Built into California’s landmark law to eliminate money bail and replace it with a risk-assessment process is a 13-month lag time before the new system goes into effect. That time should be used to identify additions or corrections that will ensure that the new pretrial system works properly, and to create protocols for courts and counties. The various criminal justice system players are working on their to-do lists. Here are some things to include.
Pass a data bill: A program of rigorous data collection and analysis was integral to early versions of the bail elimination bill but was left out as part of the bargain that allowed the measure to move through the Legislature and to the governor’s desk. The author, Sen. Bob Hertzberg, D-Van Nuys, has promised a follow-up bill early in the next legislative session to require data collection.
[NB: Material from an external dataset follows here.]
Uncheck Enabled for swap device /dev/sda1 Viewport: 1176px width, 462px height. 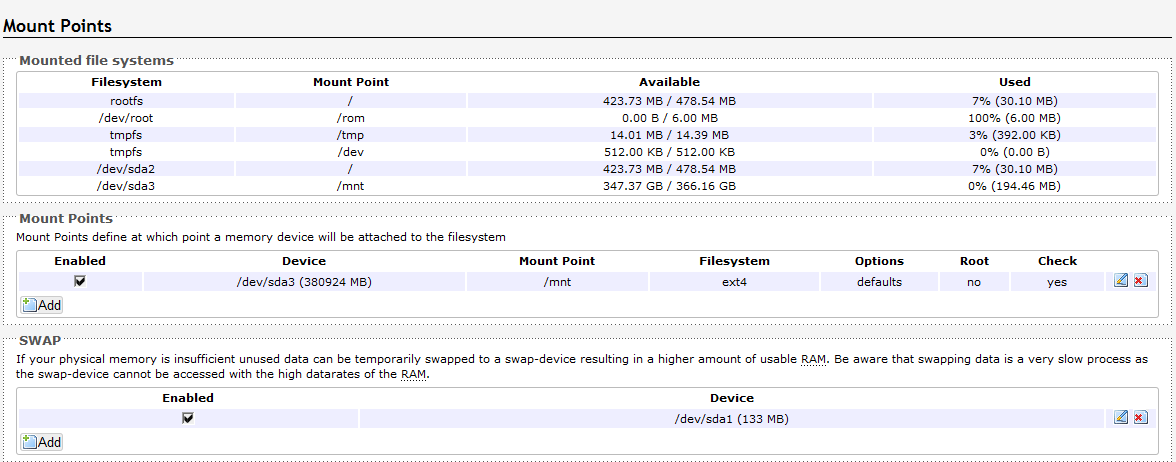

What data? A good bill would ensure that each decision in each courtroom to release defendants before trial and each decision to keep defendants locked up is noted and that enough information is collected to indicate the role of race, geography, gender and other factors. It would distinguish between a defendant’s perceived risk to the public, the risk of violating a technical condition of release such as keeping a job, and the risk of failing to appear in court. It would require analysis statewide to show any problems in the system, but also county-by-county, to show whether defendants in one area are being treated differently from those in another. That necessarily means standardizing data collection by every county.
Evaluate risk assessment tools: Some activists objected to the bail-elimination bill in part because it anticipates the use of computer algorithms or other tools meant to measure the riskiness of defendants. They fear that instead of merely wiping away whatever prejudices individual judges currently bring to their decision-making process, algorithms and similar tools may build in societal bias. For example, an assessment that considers the number of prior arrests a defendant has may discriminate against those living in more heavily policed neighborhoods. Many assessment tools are deemed proprietary by the companies that develop them, so the factors and programs they use can never be evaluated for fairness.
Lawmakers should adopt mandatory procedures for the Judicial Council to use in assessing and correcting biases in the risk-assessment tools that counties select. They also ought to consider permitting only those programs that lift their proprietary protections, so that they can easily be examined, evaluated and debated, not just by officials in a centralized process, but by activists and other members of the public. Business secrets must take a back seat to liberty and safety.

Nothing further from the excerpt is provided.